SELECTED PASSAGE:
——————
Anyone that even glimpsed at social media last weekend would find it difficult to miss the Femmes Fatales Cup. Now in it’s third year and bigger than ever (after last year I can’t quite believe I’m saying that is even possible!), the anniversary of Femmes Fatales was certainly celebrated in style. Very generously hosted once again by the fabulous Royal Berkshire Shooting School, this year saw the Cup’s best attendance yet – a sell out event in a matter of weeks, the Femmes Fatales Cup has certainly become a highlight of the Ladies Shooting calendar.
A Girls weekend away like no other
So much more than just a shooting competition, the Cup is a definite highlight of anyone’s social calendar as well as their shooting one. With the festivities starting the evening before at the gorgeous Elephant hotel in Pangbourne (just a short drive away from RBSS), this year there was even more of a “girls weekend away” feeling. The evening was hosted by the wonderful Andrea from DryFire Targets and provided a brilliant excuse to get glammed up, meet everyone before the main event over a yummy buffet supper and drinks, oh and of course – to sharpen those shooting skills with a fun competition using the DryFire simulator. After such a brilliant ice-breaker evening, lots of giggles and a couple of G&Ts, it’s safe to say there was a mixture of nerves, anticipation and excitement about what lay ahead of us the following day.
The main event…
Having attended the 2016 Femmes Fatales Cup (see Girl Power!), I had an inkling of what could be expected from the day but honestly I was totally blown away by the event. I didn’t think last years could be topped but this year certainly managed that! Dylan Williams and his fantastic team ensured the day ran impeccably, starting with hot bacon rolls and smoked salmon bagels to welcome us for breakfast right through to the prize giving and lunch to close the day. Everything was smooth, slick and professional, but most importantly, incredibly enjoyable.
As with previous years, the ladies were split into categories dependent on ability meaning that everyone was in with a shot of winning! Last year, having only two categories to chose from – beginner and experienced, I chose the latter and have to admit felt totally out of my depth. So I was delighted to see the addition of an intermediate category at this year’s cup, splitting the experienced shots into those who are experienced in shooting i.e. they probably do a bit of shooting and have their own gun, and those who are experienced shots – i.e. the Hannah Gibson’s of this world, who shoot competitively week in, week out. Having only entered a competition once before (last years FF Cup), I was definitely suited to the intermediate category. We were grouped with ladies of similar abilities and sent out to shoot the 80 bird sequence..
So to the shooting..
Of course I can’t skim over the shooting element of the day, since it’s kind of the point of the event. The intermediate and experienced categories shot the same targets, 80 birds (clay pigeons, not real birds!) over 9 different stands, including the (in)famous grouse sequence so there was certainly something to suit and challenge everyone. Elected team captain, I was the first to shoot out of my group on a stand that I definitely remembered from last year – but for all the wrong reasons. I have to admit I was pretty nervous walking up to the first stand, not knowing everyone else in my group or what their ability really was (was my classification of ‘intermediate’ the same as theirs?). Our first stand also happened to be one that I did particularly terribly on last year. Add that to the fact I hadn’t even seen my shotgun since January this year and the last thing I had fired my gun at was a pheasant – not particularly good practice (especially as everyone else had been regularly shooting clays in preparation for the big day), it didn’t bode well. Safe to say I had talked myself out of the stand before I’d even got there and I shot appallingly with only 1 kill out of the possible 8 – hardly surprising. Then having to stand there and watch everyone else shoot brilliantly, I was feeling pretty glum about the rest of the day. Not that my team had even noticed – which is the best thing about this group of women (but I’ll come on to that later). Everyone encouraged one another and after a very mediocre second stand, I had started to settle into my shooting. After that, I was away.
——————
WHAT THE TASK REQUIRES:
Copy, word for word, the stretch of the Femmes Fatales Cup account from "Anyone that even" through "Ladies Shooting calendar.".

DATASET ROWS:
——————
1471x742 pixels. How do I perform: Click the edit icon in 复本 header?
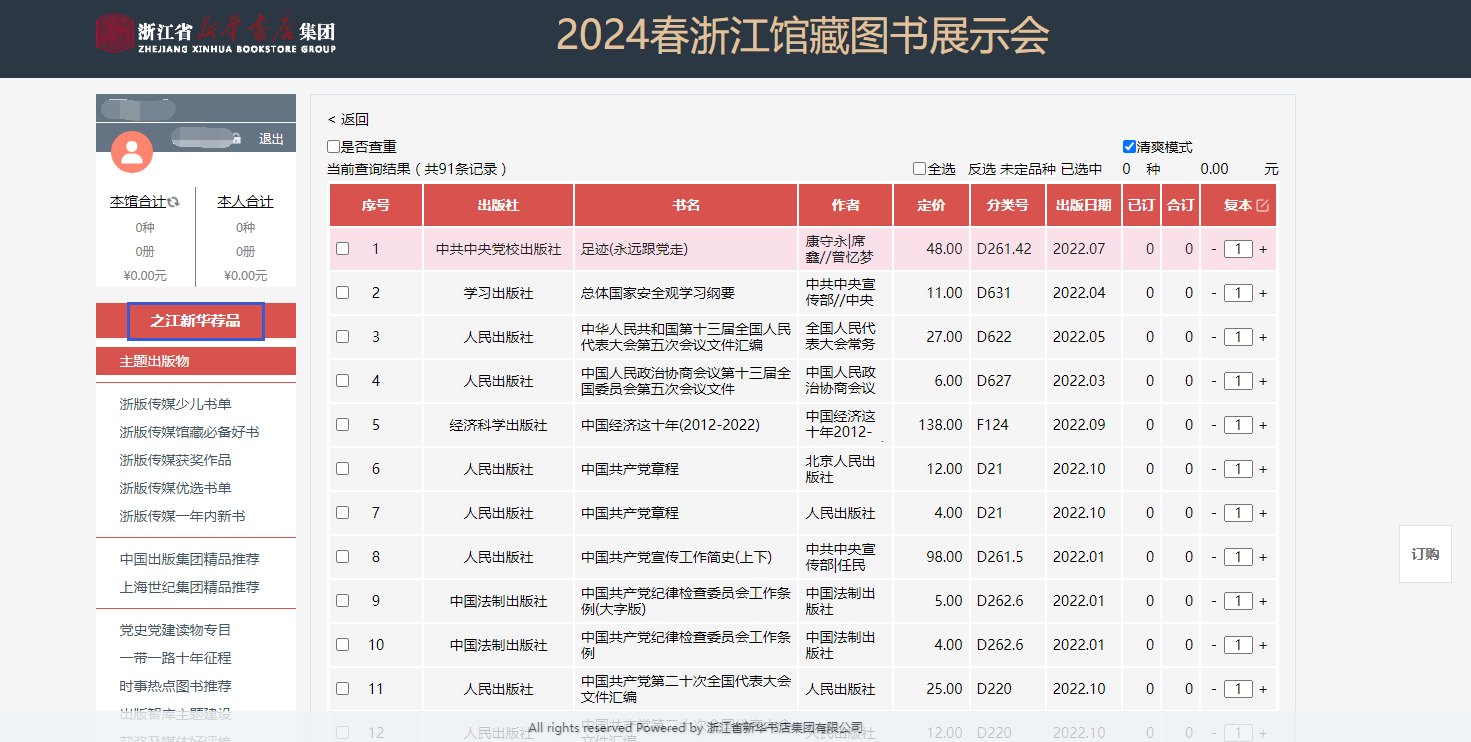click(x=1262, y=205)
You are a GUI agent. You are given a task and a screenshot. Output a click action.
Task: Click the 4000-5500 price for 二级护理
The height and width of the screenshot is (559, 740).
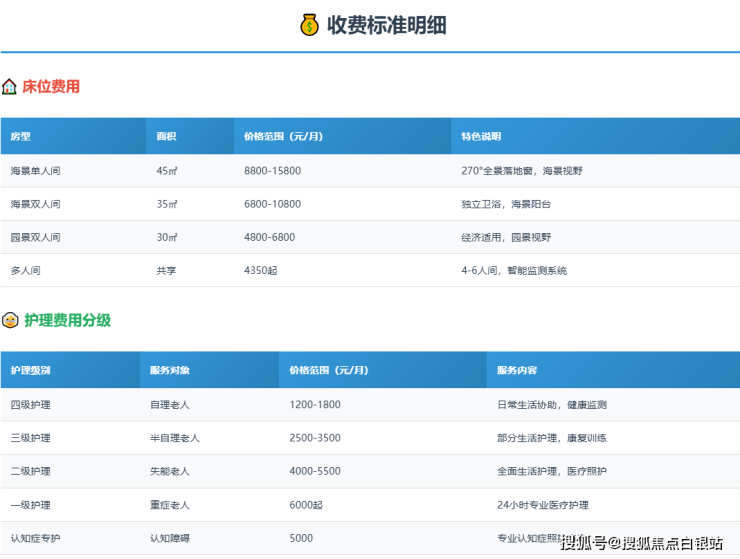click(315, 471)
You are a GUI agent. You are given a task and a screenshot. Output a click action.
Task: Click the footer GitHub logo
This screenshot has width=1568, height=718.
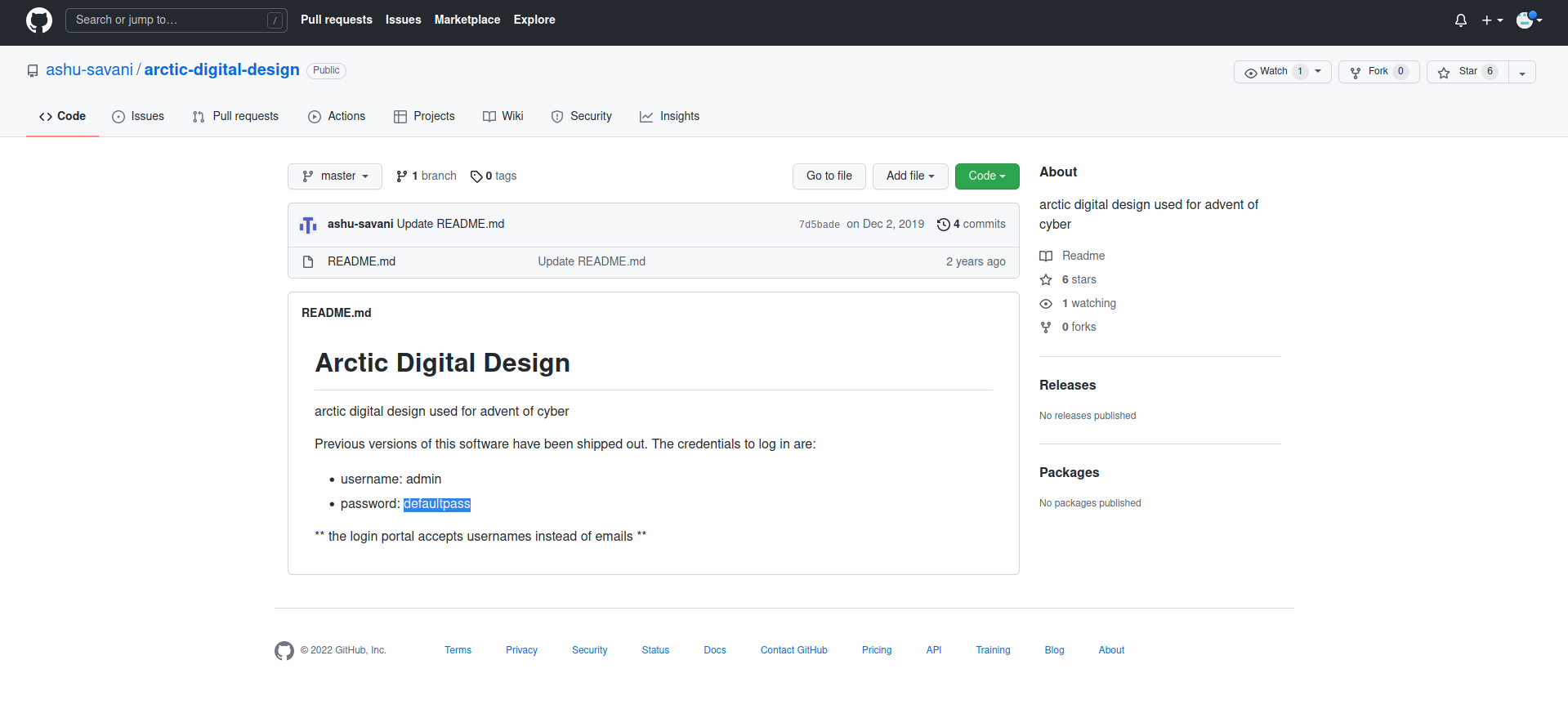coord(284,650)
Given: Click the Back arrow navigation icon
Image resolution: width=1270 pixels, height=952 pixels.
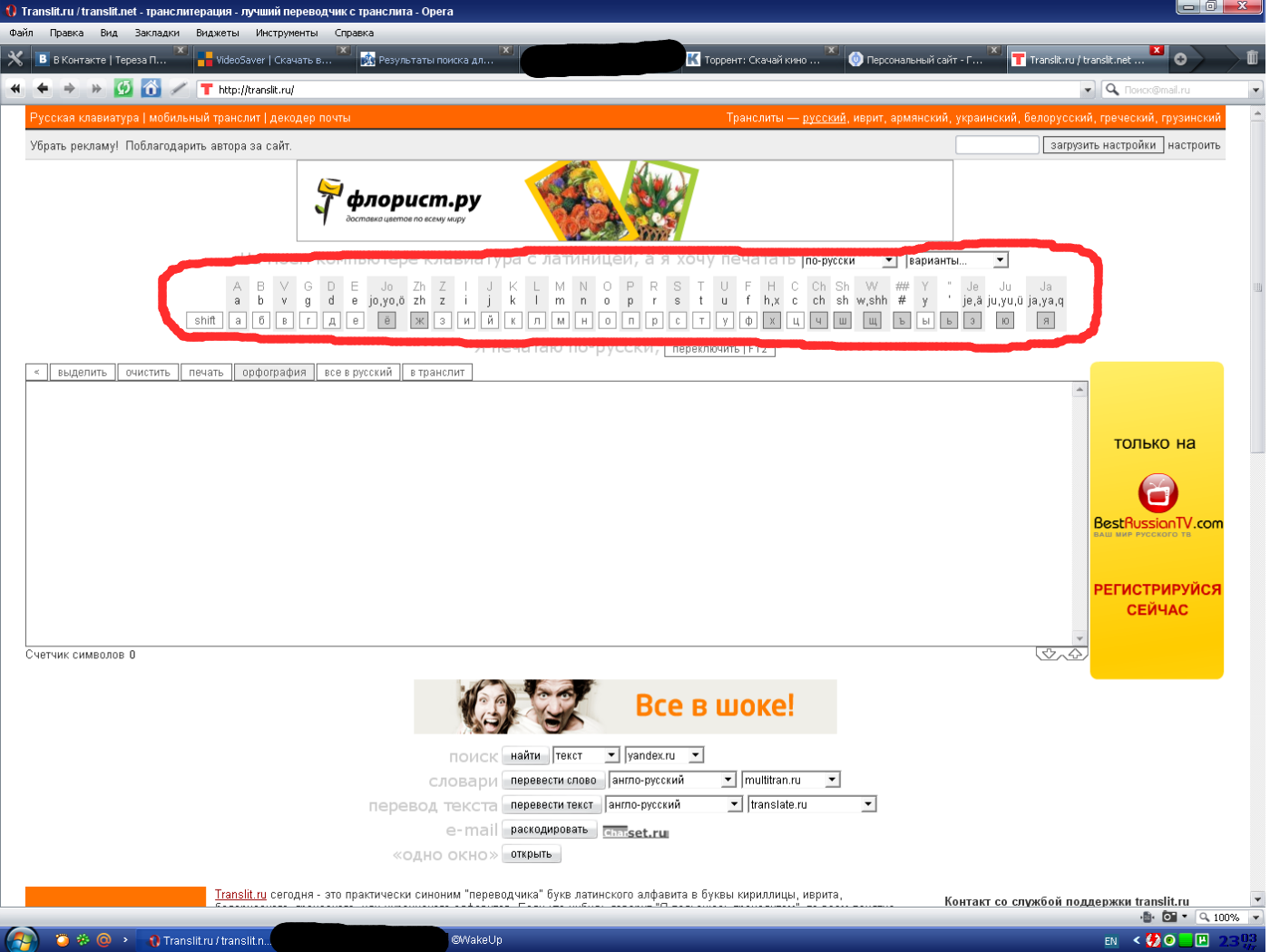Looking at the screenshot, I should click(x=42, y=88).
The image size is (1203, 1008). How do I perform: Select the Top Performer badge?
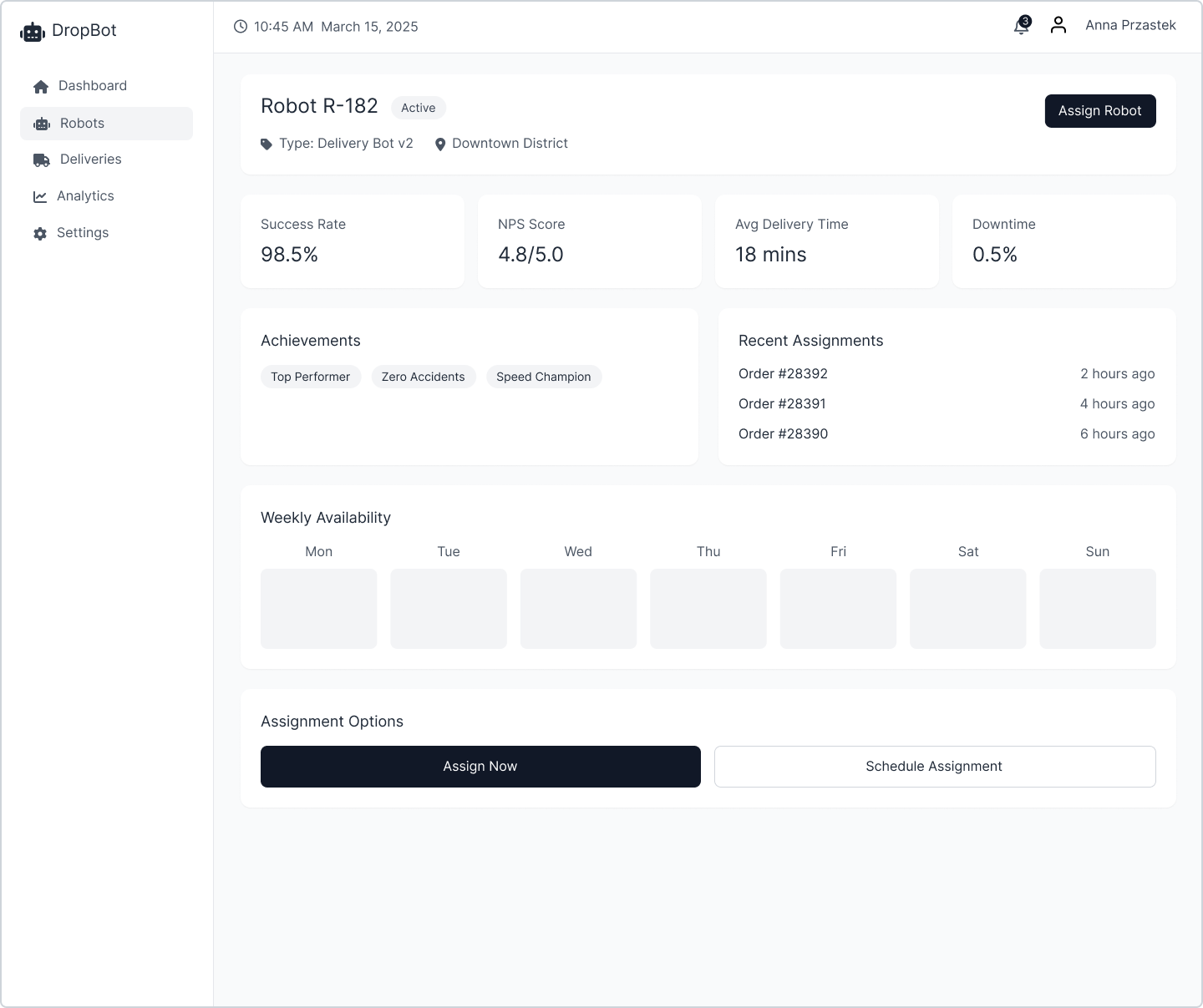pyautogui.click(x=311, y=377)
——————
EXERCISE ANSWER:
Anyone that even glimpsed at social media last weekend would find it difficult to miss the Femmes Fatales Cup. Now in it’s third year and bigger than ever (after last year I can’t quite believe I’m saying that is even possible!), the anniversary of Femmes Fatales was certainly celebrated in style. Very generously hosted once again by the fabulous Royal Berkshire Shooting School, this year saw the Cup’s best attendance yet – a sell out event in a matter of weeks, the Femmes Fatales Cup has certainly become a highlight of the Ladies Shooting calendar.